TASK OBJECTIVE = When the line containing "Archives (1667, 43)" appears in the entries below, begin printing there and stop after the line containing "Metabo (163, 1486)"; print each of those lines exactly and no other line.

SOURCE INFORMATION =
*** Block opens ***
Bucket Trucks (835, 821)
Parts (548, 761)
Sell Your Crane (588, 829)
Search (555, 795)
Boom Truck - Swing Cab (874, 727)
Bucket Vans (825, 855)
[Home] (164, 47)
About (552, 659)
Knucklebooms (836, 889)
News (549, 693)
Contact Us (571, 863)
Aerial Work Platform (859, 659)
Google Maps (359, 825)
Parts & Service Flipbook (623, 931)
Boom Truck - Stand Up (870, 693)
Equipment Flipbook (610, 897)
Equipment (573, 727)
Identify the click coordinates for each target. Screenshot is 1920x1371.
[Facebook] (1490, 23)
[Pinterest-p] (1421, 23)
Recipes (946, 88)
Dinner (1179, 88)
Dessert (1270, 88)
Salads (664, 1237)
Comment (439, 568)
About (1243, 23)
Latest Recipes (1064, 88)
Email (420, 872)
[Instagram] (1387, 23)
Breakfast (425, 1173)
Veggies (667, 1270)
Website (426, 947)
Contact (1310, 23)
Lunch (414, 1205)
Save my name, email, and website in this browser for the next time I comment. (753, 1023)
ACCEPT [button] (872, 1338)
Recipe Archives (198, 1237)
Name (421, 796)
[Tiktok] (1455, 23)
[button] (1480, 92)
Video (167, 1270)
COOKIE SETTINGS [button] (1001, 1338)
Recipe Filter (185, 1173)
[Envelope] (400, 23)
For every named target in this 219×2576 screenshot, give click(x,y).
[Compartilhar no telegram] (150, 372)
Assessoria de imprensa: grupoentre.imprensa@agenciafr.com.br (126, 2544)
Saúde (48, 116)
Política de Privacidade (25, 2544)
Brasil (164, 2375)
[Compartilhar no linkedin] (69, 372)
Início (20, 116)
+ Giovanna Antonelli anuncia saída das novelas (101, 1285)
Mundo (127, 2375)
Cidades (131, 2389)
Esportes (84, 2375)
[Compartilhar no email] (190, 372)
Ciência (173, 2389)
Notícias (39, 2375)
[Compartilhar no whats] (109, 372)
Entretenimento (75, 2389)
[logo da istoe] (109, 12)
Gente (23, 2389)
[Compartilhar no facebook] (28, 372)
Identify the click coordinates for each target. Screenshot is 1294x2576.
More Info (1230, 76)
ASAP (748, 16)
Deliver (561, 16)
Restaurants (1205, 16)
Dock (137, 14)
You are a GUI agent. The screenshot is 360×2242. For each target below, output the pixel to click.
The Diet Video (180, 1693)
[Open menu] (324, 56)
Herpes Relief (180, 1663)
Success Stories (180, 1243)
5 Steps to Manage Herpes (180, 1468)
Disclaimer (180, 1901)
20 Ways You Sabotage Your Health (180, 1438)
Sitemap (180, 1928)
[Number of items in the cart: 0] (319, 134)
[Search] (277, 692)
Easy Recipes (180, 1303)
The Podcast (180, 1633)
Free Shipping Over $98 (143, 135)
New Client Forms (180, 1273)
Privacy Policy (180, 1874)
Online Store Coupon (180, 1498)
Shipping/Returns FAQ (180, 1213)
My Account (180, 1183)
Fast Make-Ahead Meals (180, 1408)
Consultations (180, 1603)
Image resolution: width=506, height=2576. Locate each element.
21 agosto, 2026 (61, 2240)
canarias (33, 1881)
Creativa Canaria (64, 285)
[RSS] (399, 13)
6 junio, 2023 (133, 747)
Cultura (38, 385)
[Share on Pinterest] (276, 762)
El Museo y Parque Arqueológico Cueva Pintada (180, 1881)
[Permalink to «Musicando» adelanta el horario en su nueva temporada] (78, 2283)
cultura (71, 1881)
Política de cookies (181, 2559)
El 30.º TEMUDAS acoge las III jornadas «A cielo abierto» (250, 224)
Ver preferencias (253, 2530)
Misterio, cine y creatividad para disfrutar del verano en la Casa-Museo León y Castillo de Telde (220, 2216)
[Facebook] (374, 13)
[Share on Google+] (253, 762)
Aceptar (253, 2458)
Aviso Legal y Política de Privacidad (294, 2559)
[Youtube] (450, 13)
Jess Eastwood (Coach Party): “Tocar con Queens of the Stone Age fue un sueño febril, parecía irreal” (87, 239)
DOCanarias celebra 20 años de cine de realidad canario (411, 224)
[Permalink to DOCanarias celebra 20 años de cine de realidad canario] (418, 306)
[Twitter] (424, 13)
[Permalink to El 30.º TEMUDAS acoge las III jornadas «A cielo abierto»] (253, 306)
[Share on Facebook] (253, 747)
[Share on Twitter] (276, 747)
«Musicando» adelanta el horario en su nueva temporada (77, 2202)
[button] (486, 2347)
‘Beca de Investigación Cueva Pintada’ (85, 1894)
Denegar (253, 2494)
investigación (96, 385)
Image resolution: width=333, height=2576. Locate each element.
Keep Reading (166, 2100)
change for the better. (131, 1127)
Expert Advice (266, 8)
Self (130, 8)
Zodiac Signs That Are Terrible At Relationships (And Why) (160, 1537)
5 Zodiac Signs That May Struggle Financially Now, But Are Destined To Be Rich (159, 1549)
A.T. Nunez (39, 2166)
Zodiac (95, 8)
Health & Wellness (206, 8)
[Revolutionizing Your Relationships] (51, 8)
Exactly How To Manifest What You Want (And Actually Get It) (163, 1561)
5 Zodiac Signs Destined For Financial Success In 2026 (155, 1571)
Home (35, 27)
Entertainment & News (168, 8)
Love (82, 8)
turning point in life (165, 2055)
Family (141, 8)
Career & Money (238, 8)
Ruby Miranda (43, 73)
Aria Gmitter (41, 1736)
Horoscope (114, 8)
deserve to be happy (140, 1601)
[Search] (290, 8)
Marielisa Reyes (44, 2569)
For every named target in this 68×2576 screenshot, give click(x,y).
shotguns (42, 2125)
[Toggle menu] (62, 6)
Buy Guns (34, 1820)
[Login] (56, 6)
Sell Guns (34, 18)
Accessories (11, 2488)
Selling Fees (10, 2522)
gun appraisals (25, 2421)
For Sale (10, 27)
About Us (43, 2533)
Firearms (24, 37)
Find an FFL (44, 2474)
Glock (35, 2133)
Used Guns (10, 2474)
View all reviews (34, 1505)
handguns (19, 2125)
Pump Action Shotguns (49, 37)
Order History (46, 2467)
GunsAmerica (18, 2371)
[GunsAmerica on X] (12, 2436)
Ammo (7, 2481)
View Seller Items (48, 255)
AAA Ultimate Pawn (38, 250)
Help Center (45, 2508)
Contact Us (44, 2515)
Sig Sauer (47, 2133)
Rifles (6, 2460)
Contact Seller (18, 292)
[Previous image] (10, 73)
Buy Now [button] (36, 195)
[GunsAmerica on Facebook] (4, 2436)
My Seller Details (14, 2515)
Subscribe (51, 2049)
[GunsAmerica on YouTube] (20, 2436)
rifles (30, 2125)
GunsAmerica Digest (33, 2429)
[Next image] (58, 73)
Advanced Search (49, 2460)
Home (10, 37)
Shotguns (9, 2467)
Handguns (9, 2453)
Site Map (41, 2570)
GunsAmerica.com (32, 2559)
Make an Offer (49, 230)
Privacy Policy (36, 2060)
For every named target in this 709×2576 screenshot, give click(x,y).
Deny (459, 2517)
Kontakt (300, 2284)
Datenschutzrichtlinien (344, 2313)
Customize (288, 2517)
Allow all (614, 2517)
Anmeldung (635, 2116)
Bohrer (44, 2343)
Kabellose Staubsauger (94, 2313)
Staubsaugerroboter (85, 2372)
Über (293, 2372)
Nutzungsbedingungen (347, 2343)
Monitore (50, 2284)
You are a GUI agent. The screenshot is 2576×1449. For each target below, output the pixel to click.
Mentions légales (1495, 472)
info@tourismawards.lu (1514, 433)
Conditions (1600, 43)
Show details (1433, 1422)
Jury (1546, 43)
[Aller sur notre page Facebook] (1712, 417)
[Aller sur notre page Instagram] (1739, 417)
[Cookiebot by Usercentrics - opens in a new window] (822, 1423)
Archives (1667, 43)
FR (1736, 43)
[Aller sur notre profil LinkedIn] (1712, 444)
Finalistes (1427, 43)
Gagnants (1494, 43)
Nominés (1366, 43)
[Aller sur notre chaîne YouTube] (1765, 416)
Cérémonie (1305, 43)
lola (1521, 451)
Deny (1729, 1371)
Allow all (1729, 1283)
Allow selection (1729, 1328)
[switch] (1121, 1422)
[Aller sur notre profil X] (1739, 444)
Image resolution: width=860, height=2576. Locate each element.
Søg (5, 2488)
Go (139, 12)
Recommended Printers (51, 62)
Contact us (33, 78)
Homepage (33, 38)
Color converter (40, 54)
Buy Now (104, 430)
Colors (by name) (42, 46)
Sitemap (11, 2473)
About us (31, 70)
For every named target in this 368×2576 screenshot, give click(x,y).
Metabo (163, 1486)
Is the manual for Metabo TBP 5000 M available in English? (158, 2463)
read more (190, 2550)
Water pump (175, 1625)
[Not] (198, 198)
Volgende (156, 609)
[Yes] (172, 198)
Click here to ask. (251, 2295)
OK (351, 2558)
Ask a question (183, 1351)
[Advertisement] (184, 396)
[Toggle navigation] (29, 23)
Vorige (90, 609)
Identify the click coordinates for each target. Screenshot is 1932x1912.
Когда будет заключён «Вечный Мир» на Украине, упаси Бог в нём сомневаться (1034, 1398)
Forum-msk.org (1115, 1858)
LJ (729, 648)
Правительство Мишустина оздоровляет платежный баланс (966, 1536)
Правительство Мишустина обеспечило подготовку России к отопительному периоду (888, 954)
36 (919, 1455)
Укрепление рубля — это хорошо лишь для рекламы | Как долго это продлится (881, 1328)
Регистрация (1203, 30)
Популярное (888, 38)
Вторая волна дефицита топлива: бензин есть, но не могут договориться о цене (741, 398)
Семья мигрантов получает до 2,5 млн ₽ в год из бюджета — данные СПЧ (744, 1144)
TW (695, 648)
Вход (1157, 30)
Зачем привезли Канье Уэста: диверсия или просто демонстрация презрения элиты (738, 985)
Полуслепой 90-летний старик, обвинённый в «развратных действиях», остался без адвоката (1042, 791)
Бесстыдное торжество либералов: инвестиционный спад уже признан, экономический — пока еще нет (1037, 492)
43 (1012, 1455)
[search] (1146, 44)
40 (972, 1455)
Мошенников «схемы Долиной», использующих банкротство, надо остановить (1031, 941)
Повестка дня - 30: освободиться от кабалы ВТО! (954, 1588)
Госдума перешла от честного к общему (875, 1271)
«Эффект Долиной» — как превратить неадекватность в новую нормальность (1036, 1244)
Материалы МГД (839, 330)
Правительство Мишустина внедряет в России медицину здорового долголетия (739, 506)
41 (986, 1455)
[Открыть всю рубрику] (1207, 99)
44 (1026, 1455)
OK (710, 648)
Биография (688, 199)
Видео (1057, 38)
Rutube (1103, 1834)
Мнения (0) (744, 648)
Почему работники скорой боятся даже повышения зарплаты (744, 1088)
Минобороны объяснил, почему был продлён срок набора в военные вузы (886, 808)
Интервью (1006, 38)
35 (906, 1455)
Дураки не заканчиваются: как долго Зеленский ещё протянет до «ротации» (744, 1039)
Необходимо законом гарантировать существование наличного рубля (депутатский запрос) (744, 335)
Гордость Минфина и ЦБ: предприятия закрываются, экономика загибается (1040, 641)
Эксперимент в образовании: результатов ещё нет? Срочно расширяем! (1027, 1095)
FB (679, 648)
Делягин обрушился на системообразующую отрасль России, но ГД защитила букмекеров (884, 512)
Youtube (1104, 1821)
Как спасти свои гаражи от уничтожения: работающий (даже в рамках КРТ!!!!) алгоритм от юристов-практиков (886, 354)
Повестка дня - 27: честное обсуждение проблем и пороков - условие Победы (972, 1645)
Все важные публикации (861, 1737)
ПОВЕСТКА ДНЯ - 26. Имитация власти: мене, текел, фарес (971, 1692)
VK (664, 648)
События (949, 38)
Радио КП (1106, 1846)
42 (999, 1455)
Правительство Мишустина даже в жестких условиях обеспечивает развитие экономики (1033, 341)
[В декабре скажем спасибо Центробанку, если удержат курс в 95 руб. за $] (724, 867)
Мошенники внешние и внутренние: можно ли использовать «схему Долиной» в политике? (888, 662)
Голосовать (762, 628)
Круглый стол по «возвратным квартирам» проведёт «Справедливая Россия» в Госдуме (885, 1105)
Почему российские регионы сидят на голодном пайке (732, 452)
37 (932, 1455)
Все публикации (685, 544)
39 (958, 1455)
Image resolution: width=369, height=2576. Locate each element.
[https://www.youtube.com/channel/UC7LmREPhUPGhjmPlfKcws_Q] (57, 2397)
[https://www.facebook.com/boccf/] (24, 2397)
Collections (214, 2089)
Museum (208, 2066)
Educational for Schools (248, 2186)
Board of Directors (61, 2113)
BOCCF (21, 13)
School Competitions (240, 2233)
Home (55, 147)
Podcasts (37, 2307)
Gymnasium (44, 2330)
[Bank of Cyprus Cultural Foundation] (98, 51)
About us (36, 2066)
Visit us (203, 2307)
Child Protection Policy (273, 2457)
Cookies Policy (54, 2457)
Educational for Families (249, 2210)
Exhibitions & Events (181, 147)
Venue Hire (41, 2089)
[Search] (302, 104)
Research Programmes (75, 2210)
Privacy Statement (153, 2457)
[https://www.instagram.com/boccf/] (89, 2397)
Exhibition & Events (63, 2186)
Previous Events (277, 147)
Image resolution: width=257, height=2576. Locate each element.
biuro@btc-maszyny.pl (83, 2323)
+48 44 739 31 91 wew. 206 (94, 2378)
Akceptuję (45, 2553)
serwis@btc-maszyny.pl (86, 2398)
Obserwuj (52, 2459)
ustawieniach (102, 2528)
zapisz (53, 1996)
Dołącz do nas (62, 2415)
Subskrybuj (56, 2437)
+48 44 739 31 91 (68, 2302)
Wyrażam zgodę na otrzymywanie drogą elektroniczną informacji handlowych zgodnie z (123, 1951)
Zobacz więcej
*** Block closes ***
OUTPUT BELOW =
Archives (1667, 43)
FR (1736, 43)
[Aller sur notre profil LinkedIn] (1712, 444)
Finalistes (1427, 43)
Gagnants (1494, 43)
Nominés (1366, 43)
[Aller sur notre chaîne YouTube] (1765, 416)
Cérémonie (1305, 43)
lola (1521, 451)
Deny (1729, 1371)
Allow all (1729, 1283)
Allow selection (1729, 1328)
[switch] (1121, 1422)
[Aller sur notre profil X] (1739, 444)
Image resolution: width=860, height=2576. Locate each element.
Søg (5, 2488)
Go (139, 12)
Recommended Printers (51, 62)
Contact us (33, 78)
Homepage (33, 38)
Color converter (40, 54)
Buy Now (104, 430)
Colors (by name) (42, 46)
Sitemap (11, 2473)
About us (31, 70)
For every named target in this 368×2576 screenshot, give click(x,y).
Metabo (163, 1486)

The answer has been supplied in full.